[[2]] 'To encourage' and 'encouragement' are probably the best words to translate what in our Bible is rendered by 'comfort.'

[[3]] Hadrian and Trajan: see C.I.G. vol. ii. p. 1068, No. 2349 m.; vol. iii. p. 170, No. 4339, p. 191, No. 4380. These references I owe to Mr. H. W. B. Joseph, of New College.

[[4]] Hab. ii. 4; cf. app. note A on meanings of the word 'faith.'

[[5]] Rom. xv. 25 ff.; Acts xx. 22.

[[6]] Rom. xv. 19.

DIVISION I. (CHAPTERS I. 18-III. 20.)

The universality of sin and condemnation.
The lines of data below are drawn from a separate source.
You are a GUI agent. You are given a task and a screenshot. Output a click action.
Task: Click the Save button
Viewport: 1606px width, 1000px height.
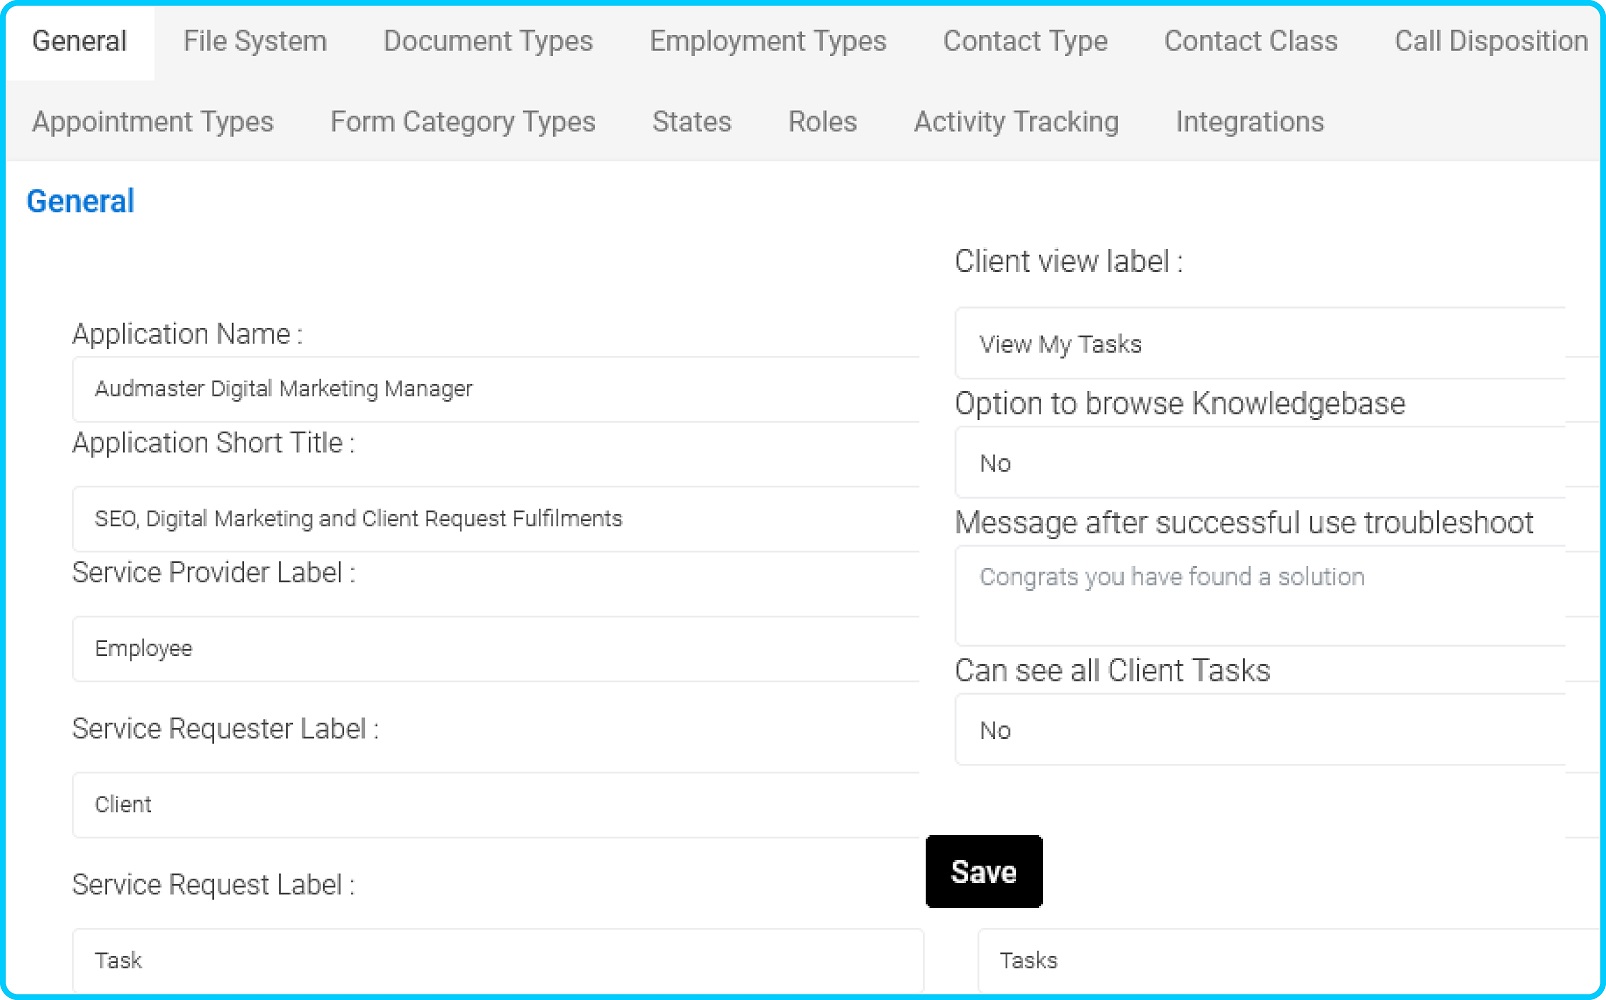coord(983,871)
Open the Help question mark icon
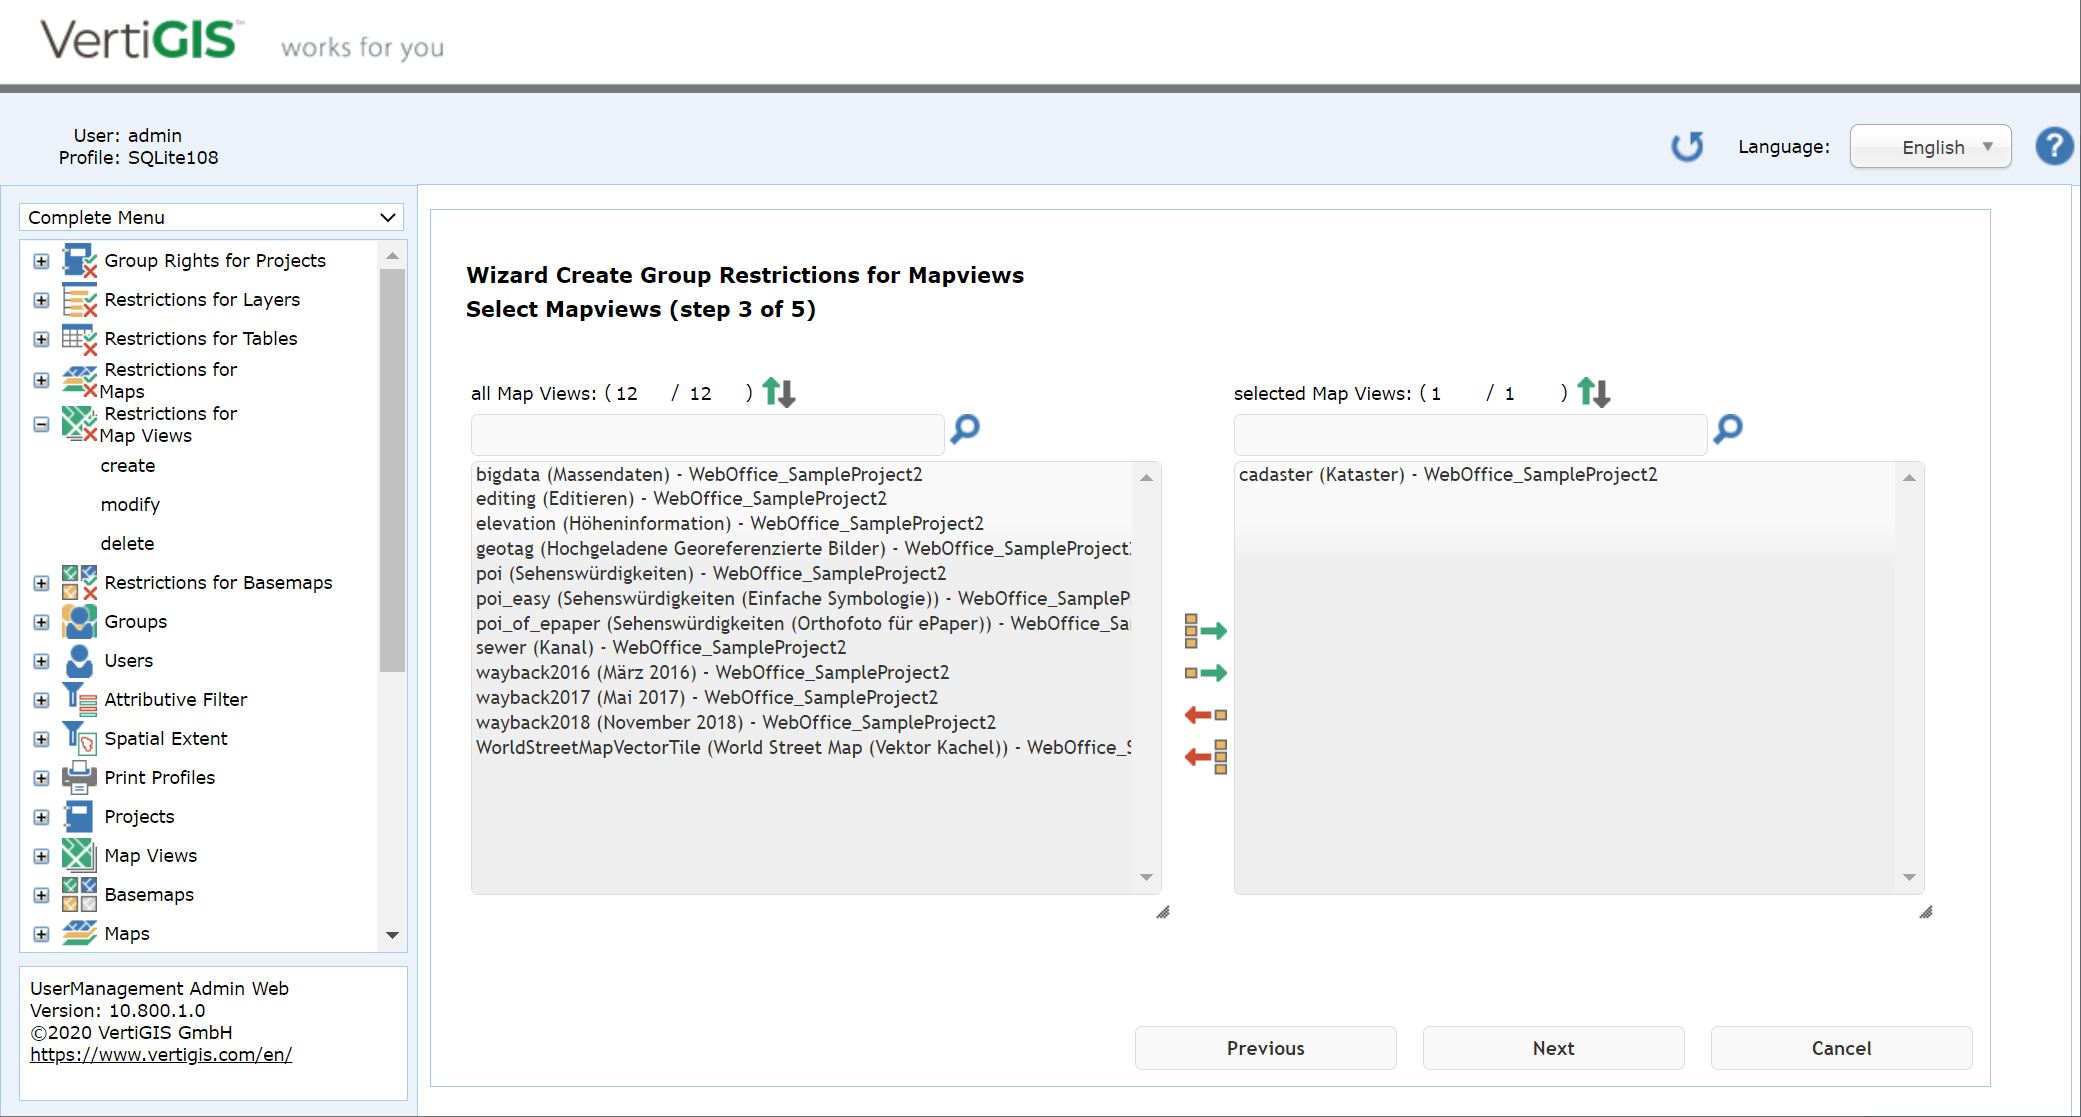Screen dimensions: 2081x1117 [x=2054, y=146]
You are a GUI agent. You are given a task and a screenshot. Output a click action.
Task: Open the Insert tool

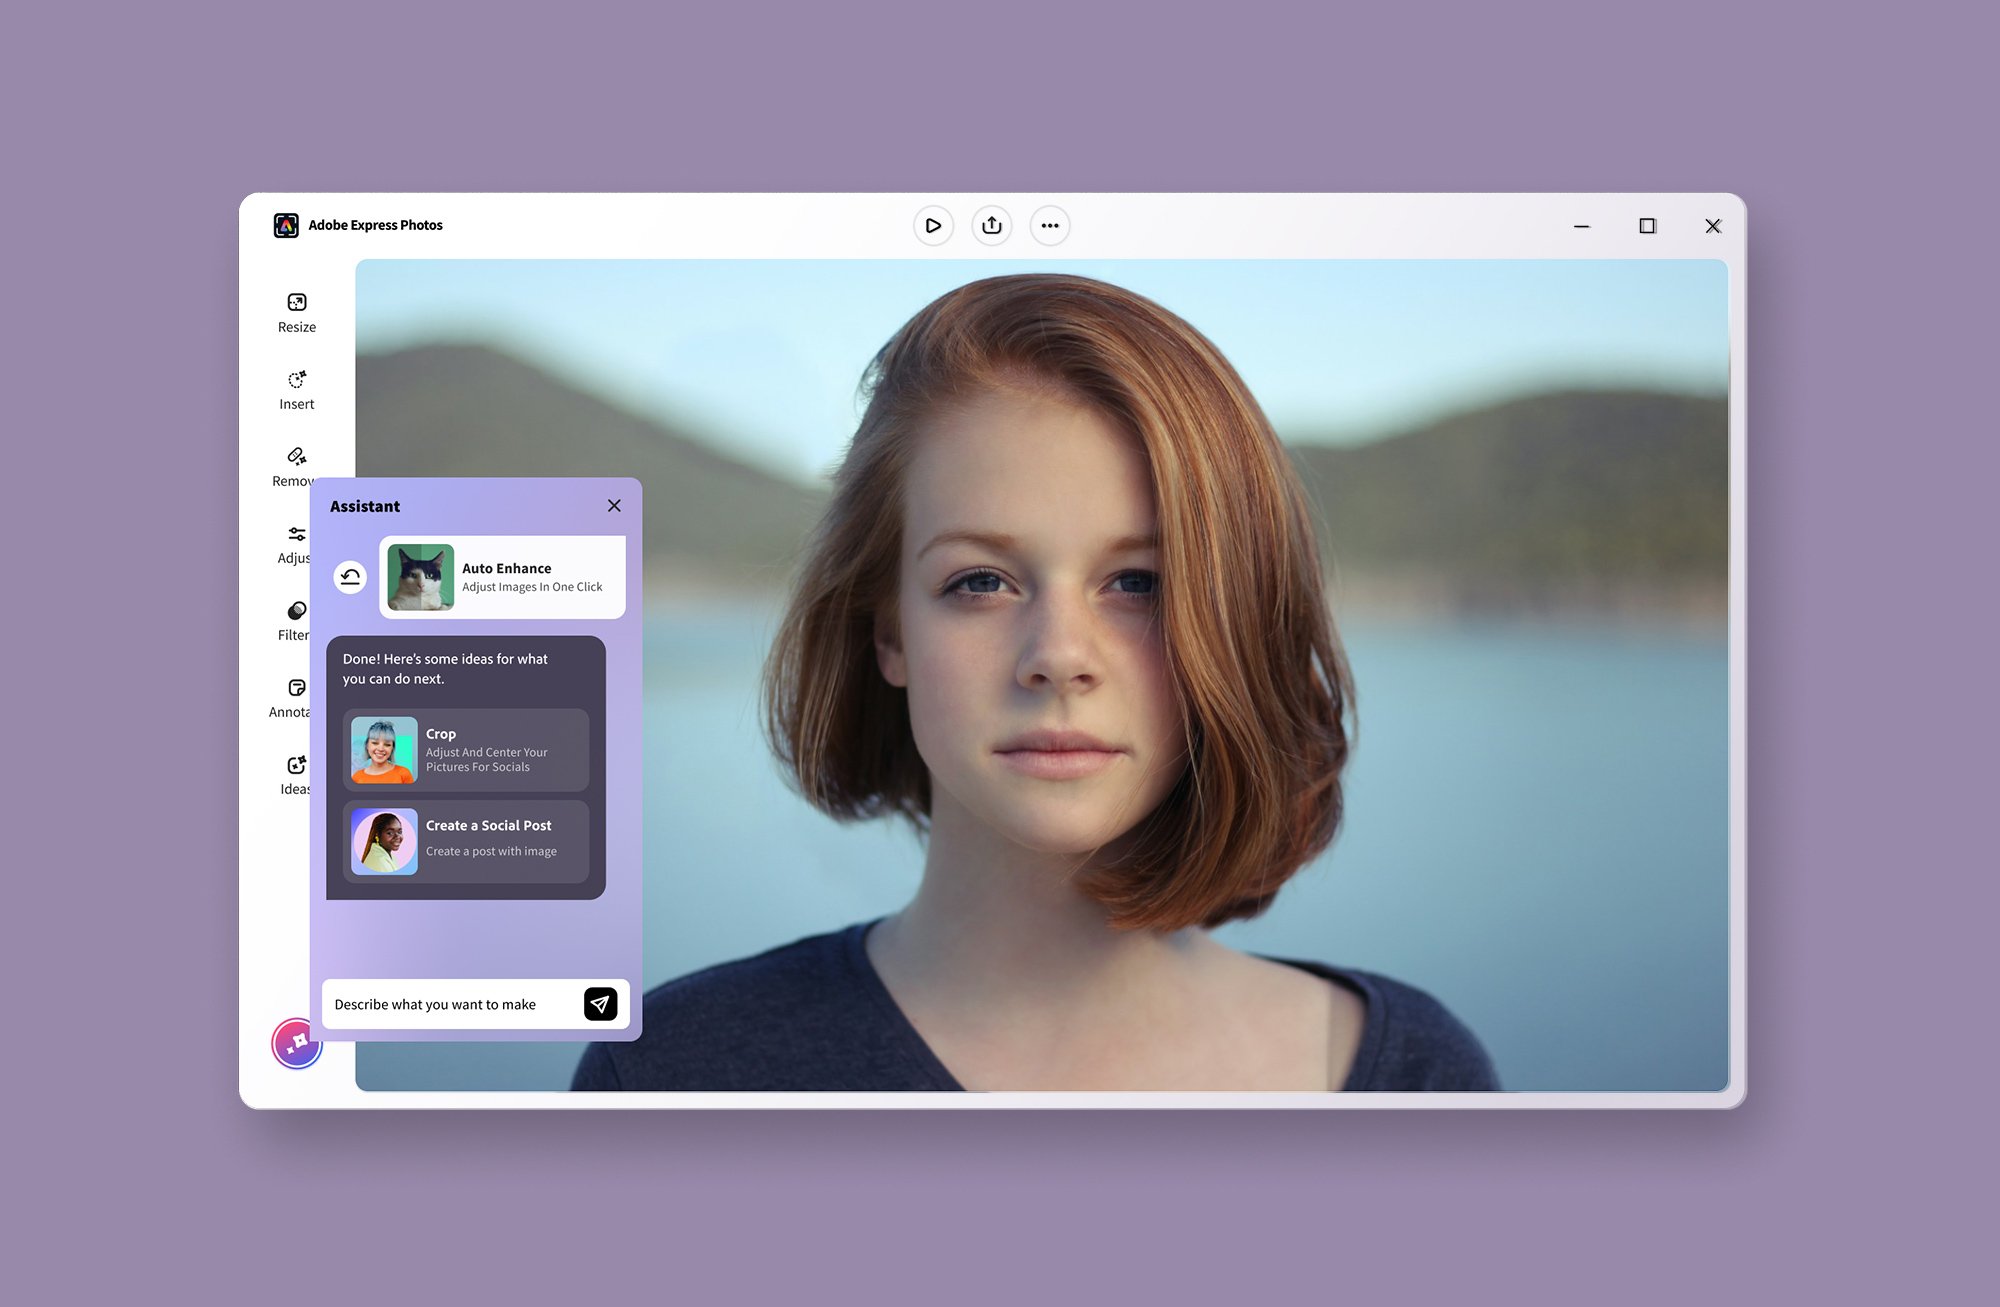point(296,389)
St. Paul has enunciated his great thesis. There has arrived into the world a new and divine force making for man's fullest salvation: the disclosure of a real fellowship in the moral being of God, which is open to all men, Jew and Gentile equally, on the simple terms of taking God at His word. This word of good tidings St. Paul is to expand and justify in his epistle; but first he must pause and explain its antecedents. Why was such a disclosure needed at this moment of the world's history? Why has St. Paul spoken of 'salvation,' or why does he elsewhere speak of 'redemption,' instead of expressing such ideas as are most popular among ourselves to-day—development or progress? It is because, to St. Paul's mind, man as he is is held in a bondage which he ought to find intolerable, and the first step to freedom lies in the recognition of this. Again, why does St. Paul lay such emphasis on faith, mere faith, only faith—why is he to insist so zealously on the exclusion of any merit or independent power on man's part? It is not only because faith, the faculty of mere reception and correspondence, represents the normal and rational relation of man to God, his Creator, Sustainer, Father. It is also, and with special emphasis, because there has been a great revolt, a great assertion of false independence on man's part; and what is needed first of all is the submission of the rebel, or much rather the return of the prodigal son, simply to throw himself on the mercy of his Father and acknowledge his utter dependence upon Him for the forgiveness of his disloyalty and his outrages, as well as for the fellowship which he seeks in the divine life. The fuller statement therefore of St. Paul's gospel must be postponed to the uncloaking of what man is without it. The note of severity must be struck before the message of joy. We must be brought to acknowledge ourselves to be not men only, but corrupt men—men under the divine wrath—doomed men powerless to deliver ourselves, and ready therefore to welcome in simple gratitude the large offer of God's liberal and almost unconditional love.